- **EXTRACT TO READ**
- - - - - - -
Exposure map of the selected data set. The effective areas around 478 and 1275 keV are ∼80 and ∼55 cm^2, respectively.

3.1. ⁷Be

The electron capture of ⁷Be results in a photon at 477.62 keV from an excited state of ⁷Li ( $p_{7}^{γ} = 0.1044$ $p_7^{\gamma} = 0.1044$ ). We used all SPI single events, that is, photons that only interact once with the detector, resulting in 100 105 pointed observations, with a typical exposure time between 1800 and 3600 s. The total dead-time-corrected exposure time, taking failed detectors into account, is 180.1 Ms.

The spectral resolution at 478 keV is about 2.1 keV (Diehl et al. 2018). Additional astrophysical Doppler broadening of the line can be expected from the expansion velocity of the nova ejecta, which typically is in the range of 500–3000 km s⁻¹ (see Sect. 2.1). To include more than 99% of the γ-ray line photons in a single bin for an ejecta velocity of 2000 km s⁻¹, we used an 8 keV wide energy bin between 474 and 482 keV. This includes 7.0 keV broadening due to homologous ejecta, and was added in quadrature to the instrumental resolution.
- - - - - - -
- **EXERCISE GOAL**
Resume the passage on the ⁷Be gamma-ray line after its final sentence. The listing comes from an unrelated source.

- **DATA**
- - - - - - -
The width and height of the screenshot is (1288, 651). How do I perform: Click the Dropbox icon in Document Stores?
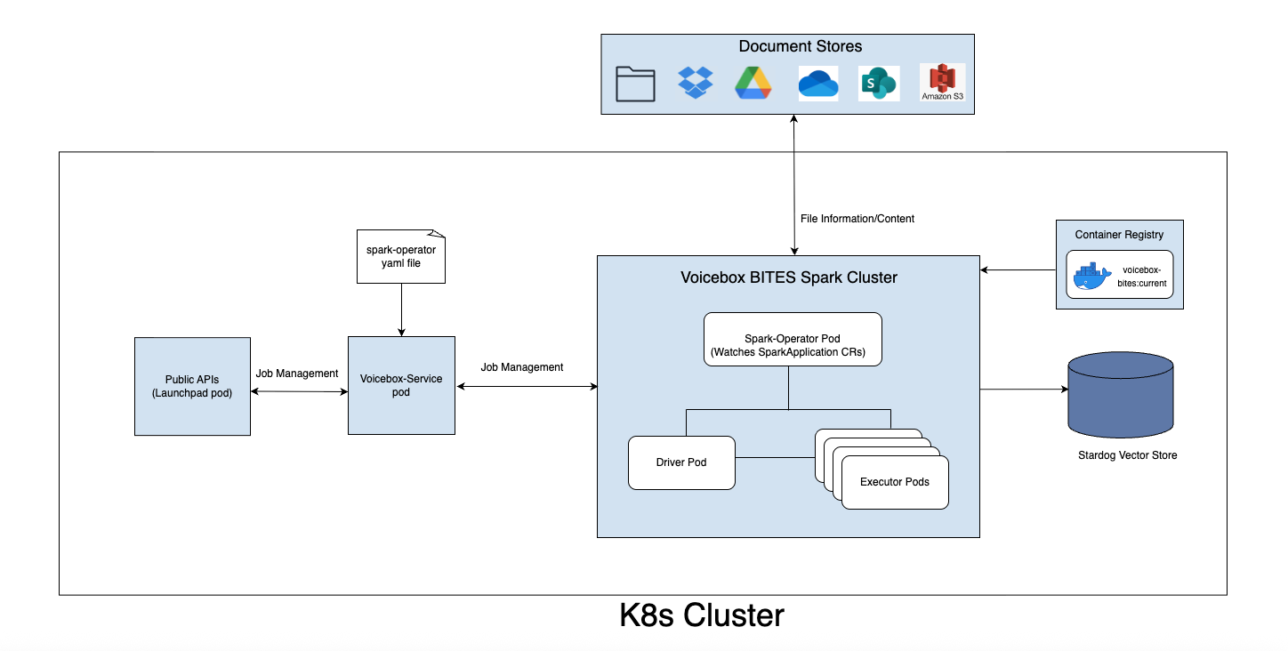pyautogui.click(x=695, y=83)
- - - - - - -
- **TASK RESULT**
3.2. ²²Na

The decay of ²²Na to ²²Ne, either through β⁺ decay ( $p_{22}^{+} = 0.904$ $p_{22}^+ = 0.904$ ) or electron capture, results in a γ-ray photon of 1274.58 keV with $p_{22}^{γ} = 0.999$ $p_{22}^{\gamma} = 0.999$ . At this energy range, electronic noise features in the SPI spectrum can emerge, which can be filtered through pulse shape discrimination (PSD). The selection for PSD events reduces the size of the data set to 99 880 pointings and the exposure time to 179.6 Ms. We note that the fluxes resulting from PSD events have to be re-scaled by an efficiency correction factor ≈1/0.85. The SPI spectral resolution around 1275 keV is about 2.8 keV, so that we performed our analysis in a single 20 keV energy bin between 1265 and 1285 keV to account for possible astrophysical Doppler broadening (as above, Sect. 3.1).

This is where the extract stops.